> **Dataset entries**
◆ ◆ ◆ ◆ ◆ ◆ ◆

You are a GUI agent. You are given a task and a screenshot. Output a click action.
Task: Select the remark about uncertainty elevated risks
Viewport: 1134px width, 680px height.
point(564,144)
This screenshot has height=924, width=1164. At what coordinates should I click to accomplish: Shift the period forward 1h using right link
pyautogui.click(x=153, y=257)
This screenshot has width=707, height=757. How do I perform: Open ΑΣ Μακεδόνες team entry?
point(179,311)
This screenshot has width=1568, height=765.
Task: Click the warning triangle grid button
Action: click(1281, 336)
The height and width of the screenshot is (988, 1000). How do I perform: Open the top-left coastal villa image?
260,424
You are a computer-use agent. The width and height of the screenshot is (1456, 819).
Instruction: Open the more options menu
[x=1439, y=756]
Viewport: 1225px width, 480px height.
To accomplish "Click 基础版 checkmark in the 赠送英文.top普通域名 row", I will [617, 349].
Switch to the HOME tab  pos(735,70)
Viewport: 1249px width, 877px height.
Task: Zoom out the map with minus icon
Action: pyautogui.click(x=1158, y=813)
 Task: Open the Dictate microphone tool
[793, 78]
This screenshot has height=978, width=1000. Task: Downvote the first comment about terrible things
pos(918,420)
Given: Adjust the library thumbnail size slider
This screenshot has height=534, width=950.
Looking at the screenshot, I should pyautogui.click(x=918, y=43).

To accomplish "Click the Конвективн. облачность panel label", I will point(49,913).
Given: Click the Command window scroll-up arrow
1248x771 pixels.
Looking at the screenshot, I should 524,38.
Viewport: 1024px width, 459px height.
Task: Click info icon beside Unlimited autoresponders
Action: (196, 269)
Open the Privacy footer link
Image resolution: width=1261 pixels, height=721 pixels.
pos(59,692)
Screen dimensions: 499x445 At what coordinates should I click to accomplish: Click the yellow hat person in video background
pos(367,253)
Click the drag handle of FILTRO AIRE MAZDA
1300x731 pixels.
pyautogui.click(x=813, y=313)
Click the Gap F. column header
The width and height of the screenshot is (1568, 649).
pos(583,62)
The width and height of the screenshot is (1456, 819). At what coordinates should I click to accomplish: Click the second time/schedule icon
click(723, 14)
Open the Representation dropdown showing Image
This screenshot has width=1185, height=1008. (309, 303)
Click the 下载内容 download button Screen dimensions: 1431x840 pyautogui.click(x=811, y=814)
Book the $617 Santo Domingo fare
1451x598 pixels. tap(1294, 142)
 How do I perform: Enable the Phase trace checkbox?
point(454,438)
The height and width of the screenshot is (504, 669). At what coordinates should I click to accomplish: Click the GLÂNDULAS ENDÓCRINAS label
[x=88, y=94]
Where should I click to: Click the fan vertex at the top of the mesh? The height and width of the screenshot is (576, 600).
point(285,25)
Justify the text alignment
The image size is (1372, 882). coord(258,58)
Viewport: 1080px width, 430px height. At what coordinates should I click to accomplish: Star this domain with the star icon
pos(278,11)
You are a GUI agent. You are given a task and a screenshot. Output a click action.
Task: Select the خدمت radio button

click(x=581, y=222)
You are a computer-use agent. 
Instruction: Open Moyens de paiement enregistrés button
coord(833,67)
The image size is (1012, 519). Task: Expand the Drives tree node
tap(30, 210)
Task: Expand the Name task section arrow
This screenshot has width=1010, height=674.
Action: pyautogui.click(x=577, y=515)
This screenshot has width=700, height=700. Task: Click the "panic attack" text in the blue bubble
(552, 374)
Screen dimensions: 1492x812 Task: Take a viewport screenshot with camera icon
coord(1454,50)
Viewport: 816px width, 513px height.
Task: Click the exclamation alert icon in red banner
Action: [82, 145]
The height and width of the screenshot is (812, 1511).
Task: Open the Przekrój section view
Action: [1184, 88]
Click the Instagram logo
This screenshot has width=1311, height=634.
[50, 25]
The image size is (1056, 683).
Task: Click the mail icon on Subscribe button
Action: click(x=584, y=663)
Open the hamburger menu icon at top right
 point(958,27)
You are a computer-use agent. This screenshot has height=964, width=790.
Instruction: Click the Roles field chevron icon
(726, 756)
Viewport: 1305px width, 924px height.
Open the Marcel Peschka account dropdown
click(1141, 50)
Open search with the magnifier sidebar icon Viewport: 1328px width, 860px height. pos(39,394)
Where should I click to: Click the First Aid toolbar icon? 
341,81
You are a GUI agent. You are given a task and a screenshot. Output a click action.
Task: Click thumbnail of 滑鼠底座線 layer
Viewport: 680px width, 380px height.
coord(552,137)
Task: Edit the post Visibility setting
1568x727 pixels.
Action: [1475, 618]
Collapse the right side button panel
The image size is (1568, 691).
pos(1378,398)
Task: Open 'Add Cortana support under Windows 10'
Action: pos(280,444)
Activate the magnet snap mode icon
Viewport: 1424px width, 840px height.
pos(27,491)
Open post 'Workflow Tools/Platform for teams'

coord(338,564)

◆ ◆ ◆ ◆ ◆ ◆ ◆

> **THE PROBLEM**
Extract the first line above and each line after it up to and including the one with "Given: Click the", please, exactly and with nothing else.

> **RESPONSE TO THE TASK**
You are a GUI agent. You are given a task and a screenshot. Output a click action.
Task: Select the remark about uncertainty elevated risks
Viewport: 1134px width, 680px height.
point(564,144)
This screenshot has height=924, width=1164. At what coordinates should I click to accomplish: Shift the period forward 1h using right link
pyautogui.click(x=153, y=257)
This screenshot has width=707, height=757. How do I perform: Open ΑΣ Μακεδόνες team entry?
point(179,311)
This screenshot has width=1568, height=765.
Task: Click the warning triangle grid button
Action: click(1281, 336)
The height and width of the screenshot is (988, 1000). How do I perform: Open the top-left coastal villa image?
260,424
You are a computer-use agent. The width and height of the screenshot is (1456, 819).
Instruction: Open the more options menu
[x=1439, y=756]
Viewport: 1225px width, 480px height.
To accomplish "Click 基础版 checkmark in the 赠送英文.top普通域名 row", I will [617, 349].
Switch to the HOME tab  pos(735,70)
Viewport: 1249px width, 877px height.
Task: Zoom out the map with minus icon
Action: pyautogui.click(x=1158, y=813)
 Task: Open the Dictate microphone tool
[793, 78]
This screenshot has height=978, width=1000. Task: Downvote the first comment about terrible things
pos(918,420)
Given: Adjust the library thumbnail size slider
This screenshot has height=534, width=950.
Looking at the screenshot, I should pyautogui.click(x=918, y=43).

To accomplish "Click the Конвективн. облачность panel label", I will point(49,913).
Given: Click the Command window scroll-up arrow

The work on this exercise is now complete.